E o desânimo e o desespero começaram a apoderar-se deles. Moisés viu a coisa mal parada e teve que intervir imediatamente: «Coragem, meus amigos! Agora é que não podemos voltar para trás. Não podemos perder tempo. Temos de prosseguir rapidamente. Vamos lá. Ficamos aqui a olhar uns para os outros é que não resolve nada. Assim é que morremos todos. Temos que fazer alguma coisa. Tendes que acreditar que, se Deus nos ajudou para sair do Egipto, não nos vai deixar ficar aqui agora! Podemos salvar-nos, porque Deus está connosco!».
Moisés procurou ser parco nas suas palavras de encorajamento, até porque não havia tempo a perder. Pôs-se à frente do povo com o rosto bem voltado para a frente, quando já começava a clarear a aurora do segundo dia.

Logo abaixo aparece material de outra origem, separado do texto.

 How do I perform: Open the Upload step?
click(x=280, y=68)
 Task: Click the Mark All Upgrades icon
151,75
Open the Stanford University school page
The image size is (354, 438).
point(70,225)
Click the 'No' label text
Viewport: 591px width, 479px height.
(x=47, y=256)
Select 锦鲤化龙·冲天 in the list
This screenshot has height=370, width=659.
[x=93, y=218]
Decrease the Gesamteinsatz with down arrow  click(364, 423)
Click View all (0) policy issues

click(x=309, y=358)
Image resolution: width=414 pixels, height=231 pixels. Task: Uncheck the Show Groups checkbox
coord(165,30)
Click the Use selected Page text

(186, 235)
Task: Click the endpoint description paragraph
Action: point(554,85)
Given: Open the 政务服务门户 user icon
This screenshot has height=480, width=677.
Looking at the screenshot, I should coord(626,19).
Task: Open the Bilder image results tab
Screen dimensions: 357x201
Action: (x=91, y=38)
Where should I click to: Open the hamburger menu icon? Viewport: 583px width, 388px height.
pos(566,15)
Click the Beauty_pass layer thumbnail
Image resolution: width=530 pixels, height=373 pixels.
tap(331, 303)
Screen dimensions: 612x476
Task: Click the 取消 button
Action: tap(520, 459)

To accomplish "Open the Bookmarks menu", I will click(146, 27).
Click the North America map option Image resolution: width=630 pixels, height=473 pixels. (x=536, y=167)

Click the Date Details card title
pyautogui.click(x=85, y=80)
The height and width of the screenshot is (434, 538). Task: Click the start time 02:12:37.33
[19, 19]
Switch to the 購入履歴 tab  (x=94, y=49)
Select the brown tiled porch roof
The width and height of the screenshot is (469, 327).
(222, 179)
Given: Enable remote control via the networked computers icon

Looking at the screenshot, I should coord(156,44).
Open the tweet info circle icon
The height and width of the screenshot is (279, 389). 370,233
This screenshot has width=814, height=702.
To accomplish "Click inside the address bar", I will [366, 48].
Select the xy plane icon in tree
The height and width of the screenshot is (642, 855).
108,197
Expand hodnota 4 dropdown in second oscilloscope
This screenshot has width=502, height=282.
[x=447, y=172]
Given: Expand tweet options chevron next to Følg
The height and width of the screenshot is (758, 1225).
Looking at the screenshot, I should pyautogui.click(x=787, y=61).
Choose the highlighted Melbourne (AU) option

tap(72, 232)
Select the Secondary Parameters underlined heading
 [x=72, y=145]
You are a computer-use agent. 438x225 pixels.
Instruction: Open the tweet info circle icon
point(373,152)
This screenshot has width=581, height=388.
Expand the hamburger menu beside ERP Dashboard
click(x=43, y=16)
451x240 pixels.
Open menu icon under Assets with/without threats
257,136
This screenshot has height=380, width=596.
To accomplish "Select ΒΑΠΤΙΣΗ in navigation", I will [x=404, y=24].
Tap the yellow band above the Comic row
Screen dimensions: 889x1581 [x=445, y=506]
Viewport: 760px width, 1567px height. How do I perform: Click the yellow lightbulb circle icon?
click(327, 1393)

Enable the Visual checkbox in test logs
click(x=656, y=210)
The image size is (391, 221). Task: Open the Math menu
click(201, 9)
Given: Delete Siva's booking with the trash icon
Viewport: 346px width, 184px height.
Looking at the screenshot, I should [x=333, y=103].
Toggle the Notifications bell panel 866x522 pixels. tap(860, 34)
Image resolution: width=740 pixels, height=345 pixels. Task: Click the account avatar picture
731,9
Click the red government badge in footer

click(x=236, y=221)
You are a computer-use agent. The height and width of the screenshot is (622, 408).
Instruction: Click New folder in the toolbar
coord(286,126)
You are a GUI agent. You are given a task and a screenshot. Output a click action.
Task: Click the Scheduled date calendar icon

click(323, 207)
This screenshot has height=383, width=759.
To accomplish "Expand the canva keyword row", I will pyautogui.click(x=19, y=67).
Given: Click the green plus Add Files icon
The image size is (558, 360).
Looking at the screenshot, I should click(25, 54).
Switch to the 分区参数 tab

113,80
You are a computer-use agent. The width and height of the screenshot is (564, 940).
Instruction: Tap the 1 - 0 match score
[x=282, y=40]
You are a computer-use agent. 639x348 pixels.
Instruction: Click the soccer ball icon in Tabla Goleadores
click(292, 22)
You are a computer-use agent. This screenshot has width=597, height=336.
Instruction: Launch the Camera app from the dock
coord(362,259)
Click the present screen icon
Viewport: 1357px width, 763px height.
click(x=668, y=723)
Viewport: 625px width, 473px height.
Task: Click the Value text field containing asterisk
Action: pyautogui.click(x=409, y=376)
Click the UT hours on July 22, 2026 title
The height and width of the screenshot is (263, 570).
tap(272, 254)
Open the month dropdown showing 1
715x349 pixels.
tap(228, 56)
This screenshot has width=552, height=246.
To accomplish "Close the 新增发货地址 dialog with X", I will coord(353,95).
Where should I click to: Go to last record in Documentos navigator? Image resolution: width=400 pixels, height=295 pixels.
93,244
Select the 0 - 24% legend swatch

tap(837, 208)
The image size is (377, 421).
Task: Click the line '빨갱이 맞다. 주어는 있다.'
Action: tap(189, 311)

E, de repente, um vento forte empurrou a água do mar para longe... Assim, os judeus puderam passar todos. Se o vento tivesse mudado de direcção nesse momento, isso teria sido a morte certa de todos, ter-se-iam afogado todos. Mas a verdade é que eles puderam passar a vau naquele lanço de mar cujas águas não eram profundas. Apesar de tudo, a travessia não foi fácil. Avançava-se devagar...
Entretanto, os soldados do faraó continuaram a vir no encalço deles. Todavia, também eles não avançavam muito depressa, porque tinham que carregar consigo material pesado. De resto, os cavalos escorregavam e estavam nervosos. Havia muita dificuldade em guiar os carros, por causa do lodo e também por causa da areia...
Quando os hebreus chegaram finalmente à outra margem, olharam para trás e viram uma nuvem negra no Oeste. O vento mudara de direcção. Então abateu-se sobre o local uma forte tempestade e a água do mar foi sendo empurrada novamente para o lugar onde estava antes. Os egípcios não se aperceberam logo da mudança de condições atmosféricas e, quando o fizeram, já era tarde. Foram ficando literalmente encurralados pelas águas. Não podiam ir nem para a frente nem para trás. Gerou-se depressa a confusão e acabaram por ficar todos afogados. Eles e os seus cavalos. Por alguns momentos, houve um silêncio sepulcral. Mas, depois, os hebreus, começaram a falar todos ao mesmo tempo e a gritar. Fizeram algazarra, festejaram, dançaram ali mesmo na margem do mar. O milagre tinha acontecido: finalmente estavam livres do jugo dos egípcios!